(Records drawn from a dataset)
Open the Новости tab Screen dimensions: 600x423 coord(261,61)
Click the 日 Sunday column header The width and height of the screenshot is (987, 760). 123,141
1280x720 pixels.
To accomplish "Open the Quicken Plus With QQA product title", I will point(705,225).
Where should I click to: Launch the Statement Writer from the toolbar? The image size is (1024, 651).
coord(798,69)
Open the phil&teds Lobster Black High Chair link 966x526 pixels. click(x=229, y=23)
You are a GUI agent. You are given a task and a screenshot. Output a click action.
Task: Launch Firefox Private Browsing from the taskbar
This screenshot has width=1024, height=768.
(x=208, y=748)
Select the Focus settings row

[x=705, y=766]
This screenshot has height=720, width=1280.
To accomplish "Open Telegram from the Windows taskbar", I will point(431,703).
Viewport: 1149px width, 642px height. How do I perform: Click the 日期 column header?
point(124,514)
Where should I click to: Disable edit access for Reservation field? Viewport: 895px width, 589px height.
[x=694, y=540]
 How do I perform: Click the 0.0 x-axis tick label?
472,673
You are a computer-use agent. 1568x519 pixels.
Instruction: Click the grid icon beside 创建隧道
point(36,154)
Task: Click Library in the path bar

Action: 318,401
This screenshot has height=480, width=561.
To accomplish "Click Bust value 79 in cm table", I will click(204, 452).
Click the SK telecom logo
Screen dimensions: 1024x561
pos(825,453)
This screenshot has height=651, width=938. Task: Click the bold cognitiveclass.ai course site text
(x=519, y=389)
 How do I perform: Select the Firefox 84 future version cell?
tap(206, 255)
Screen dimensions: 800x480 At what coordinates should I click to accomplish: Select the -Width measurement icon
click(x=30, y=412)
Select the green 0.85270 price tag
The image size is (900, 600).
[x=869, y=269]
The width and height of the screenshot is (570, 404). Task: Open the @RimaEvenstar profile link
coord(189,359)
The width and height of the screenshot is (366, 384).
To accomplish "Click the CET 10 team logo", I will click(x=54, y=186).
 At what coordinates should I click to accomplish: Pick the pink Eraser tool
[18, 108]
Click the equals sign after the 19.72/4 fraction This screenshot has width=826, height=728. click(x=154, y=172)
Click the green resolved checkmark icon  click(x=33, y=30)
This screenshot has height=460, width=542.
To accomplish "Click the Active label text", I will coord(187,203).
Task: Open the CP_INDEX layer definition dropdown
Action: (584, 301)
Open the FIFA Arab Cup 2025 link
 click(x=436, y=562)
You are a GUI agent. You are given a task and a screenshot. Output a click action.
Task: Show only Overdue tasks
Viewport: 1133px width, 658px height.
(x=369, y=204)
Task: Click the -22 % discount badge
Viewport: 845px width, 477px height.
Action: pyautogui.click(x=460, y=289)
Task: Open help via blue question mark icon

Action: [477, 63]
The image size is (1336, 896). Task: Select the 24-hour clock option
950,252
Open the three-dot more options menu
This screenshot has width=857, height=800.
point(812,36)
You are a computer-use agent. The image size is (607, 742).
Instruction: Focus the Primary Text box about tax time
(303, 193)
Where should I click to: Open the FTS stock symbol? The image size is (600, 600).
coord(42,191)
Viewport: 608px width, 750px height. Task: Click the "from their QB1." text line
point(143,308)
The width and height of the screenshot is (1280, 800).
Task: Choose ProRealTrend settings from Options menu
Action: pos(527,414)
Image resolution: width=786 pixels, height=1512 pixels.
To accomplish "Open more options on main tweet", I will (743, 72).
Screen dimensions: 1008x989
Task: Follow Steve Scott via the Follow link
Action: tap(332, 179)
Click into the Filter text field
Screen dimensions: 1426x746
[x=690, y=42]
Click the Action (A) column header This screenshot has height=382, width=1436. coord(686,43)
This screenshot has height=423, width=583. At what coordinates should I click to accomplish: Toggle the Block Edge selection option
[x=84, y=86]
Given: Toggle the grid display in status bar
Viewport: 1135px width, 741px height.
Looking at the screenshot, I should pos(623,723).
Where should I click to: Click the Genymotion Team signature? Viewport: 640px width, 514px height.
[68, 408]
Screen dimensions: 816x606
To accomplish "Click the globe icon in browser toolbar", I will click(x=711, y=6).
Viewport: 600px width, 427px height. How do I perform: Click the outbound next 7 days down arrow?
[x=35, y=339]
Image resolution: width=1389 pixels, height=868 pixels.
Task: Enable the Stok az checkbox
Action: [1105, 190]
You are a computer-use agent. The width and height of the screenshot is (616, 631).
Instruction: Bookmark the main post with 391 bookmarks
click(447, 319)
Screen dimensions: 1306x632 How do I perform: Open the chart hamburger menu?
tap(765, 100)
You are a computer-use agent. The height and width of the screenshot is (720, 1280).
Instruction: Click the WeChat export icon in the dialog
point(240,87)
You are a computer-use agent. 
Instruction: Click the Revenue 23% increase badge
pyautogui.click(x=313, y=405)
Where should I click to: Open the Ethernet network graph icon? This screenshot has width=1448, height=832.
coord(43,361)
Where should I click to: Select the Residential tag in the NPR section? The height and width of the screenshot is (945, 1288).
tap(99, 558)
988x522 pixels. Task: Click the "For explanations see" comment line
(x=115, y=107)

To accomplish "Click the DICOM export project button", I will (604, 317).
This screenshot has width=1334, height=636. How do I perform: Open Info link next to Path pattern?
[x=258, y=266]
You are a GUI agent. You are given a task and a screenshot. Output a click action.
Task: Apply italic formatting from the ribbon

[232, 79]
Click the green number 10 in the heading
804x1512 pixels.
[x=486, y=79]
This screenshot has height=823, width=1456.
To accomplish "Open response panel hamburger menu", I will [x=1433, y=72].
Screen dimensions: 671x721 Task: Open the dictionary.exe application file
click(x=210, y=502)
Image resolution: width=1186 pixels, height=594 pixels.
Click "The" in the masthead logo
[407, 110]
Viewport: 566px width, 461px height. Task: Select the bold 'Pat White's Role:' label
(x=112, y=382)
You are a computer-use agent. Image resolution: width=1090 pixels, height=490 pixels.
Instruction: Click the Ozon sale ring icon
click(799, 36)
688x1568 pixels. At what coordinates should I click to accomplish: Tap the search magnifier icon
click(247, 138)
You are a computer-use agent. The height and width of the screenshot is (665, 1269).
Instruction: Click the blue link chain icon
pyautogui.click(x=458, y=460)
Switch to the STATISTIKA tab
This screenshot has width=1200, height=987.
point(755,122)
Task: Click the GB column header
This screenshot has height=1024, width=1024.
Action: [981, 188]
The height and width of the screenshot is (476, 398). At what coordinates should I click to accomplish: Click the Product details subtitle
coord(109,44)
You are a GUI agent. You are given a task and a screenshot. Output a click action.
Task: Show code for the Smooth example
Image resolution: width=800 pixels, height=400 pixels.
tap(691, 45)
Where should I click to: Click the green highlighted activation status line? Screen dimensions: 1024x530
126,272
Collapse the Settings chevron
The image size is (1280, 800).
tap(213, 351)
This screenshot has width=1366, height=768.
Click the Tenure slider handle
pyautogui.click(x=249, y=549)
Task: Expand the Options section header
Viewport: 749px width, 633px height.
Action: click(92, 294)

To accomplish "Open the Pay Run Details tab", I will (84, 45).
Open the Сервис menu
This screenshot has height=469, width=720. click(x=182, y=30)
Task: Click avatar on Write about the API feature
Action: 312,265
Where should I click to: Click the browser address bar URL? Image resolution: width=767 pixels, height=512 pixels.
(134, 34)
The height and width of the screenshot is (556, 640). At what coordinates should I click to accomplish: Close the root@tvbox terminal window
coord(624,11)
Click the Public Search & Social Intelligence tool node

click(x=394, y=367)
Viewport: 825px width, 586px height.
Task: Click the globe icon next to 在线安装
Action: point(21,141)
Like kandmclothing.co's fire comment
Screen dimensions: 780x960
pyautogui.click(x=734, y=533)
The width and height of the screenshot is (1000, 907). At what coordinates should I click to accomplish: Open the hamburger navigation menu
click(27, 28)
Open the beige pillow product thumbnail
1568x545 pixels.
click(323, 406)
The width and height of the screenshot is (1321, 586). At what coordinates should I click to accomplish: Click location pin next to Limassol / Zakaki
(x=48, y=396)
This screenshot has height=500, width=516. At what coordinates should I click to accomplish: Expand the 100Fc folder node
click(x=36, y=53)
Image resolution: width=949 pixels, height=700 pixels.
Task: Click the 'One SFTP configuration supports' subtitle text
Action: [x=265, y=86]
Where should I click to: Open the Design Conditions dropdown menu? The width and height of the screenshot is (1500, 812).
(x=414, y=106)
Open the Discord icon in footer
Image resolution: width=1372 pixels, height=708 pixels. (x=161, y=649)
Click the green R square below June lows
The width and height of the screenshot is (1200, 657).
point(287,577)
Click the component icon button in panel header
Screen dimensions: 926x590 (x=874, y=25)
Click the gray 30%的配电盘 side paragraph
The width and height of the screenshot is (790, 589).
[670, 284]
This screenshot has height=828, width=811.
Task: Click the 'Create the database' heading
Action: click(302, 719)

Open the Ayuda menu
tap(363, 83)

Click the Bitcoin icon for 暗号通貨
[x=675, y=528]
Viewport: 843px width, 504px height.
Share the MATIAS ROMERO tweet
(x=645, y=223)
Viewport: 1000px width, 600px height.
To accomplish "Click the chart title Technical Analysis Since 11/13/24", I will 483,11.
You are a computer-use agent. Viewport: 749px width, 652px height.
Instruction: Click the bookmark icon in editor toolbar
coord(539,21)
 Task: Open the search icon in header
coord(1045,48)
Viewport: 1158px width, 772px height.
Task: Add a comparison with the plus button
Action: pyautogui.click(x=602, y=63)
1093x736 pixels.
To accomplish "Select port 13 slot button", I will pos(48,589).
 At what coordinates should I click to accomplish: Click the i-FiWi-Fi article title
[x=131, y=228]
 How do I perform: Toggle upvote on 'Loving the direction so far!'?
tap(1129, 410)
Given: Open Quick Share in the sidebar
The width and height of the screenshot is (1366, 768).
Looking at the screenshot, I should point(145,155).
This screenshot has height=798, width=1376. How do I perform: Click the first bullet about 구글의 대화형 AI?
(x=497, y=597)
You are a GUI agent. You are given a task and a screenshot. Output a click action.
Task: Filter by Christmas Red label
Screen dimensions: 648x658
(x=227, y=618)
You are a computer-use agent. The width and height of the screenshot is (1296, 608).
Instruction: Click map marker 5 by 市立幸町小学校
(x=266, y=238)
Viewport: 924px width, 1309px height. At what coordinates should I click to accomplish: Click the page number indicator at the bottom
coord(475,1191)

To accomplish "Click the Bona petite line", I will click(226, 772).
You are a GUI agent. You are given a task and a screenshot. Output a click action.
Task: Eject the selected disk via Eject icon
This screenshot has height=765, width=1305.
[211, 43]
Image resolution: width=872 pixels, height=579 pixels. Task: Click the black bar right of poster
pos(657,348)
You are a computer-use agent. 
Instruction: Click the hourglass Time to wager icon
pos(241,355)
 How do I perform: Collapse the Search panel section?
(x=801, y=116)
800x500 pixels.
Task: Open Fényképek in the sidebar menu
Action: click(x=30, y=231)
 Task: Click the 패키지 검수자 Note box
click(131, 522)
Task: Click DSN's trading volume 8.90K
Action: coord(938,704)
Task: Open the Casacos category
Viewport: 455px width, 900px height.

Exercise requirements
Using the records above, copy word for word the line with "Open the FIFA Arab Cup 2025 link", the line with "Click the Action", and every line between them.

Response
Open the FIFA Arab Cup 2025 link
 click(x=436, y=562)
You are a GUI agent. You are given a task and a screenshot. Output a click action.
Task: Show only Overdue tasks
Viewport: 1133px width, 658px height.
(x=369, y=204)
Task: Click the -22 % discount badge
Viewport: 845px width, 477px height.
Action: pyautogui.click(x=460, y=289)
Task: Open help via blue question mark icon

Action: [477, 63]
The image size is (1336, 896). Task: Select the 24-hour clock option
950,252
Open the three-dot more options menu
This screenshot has width=857, height=800.
point(812,36)
You are a computer-use agent. The image size is (607, 742).
Instruction: Focus the Primary Text box about tax time
(303, 193)
Where should I click to: Open the FTS stock symbol? The image size is (600, 600).
coord(42,191)
Viewport: 608px width, 750px height. Task: Click the "from their QB1." text line
point(143,308)
The width and height of the screenshot is (1280, 800).
Task: Choose ProRealTrend settings from Options menu
Action: pos(527,414)
Image resolution: width=786 pixels, height=1512 pixels.
To accomplish "Open more options on main tweet", I will (743, 72).
Screen dimensions: 1008x989
Task: Follow Steve Scott via the Follow link
Action: tap(332, 179)
Click into the Filter text field
Screen dimensions: 1426x746
[x=690, y=42]
Click the Action (A) column header This screenshot has height=382, width=1436. coord(686,43)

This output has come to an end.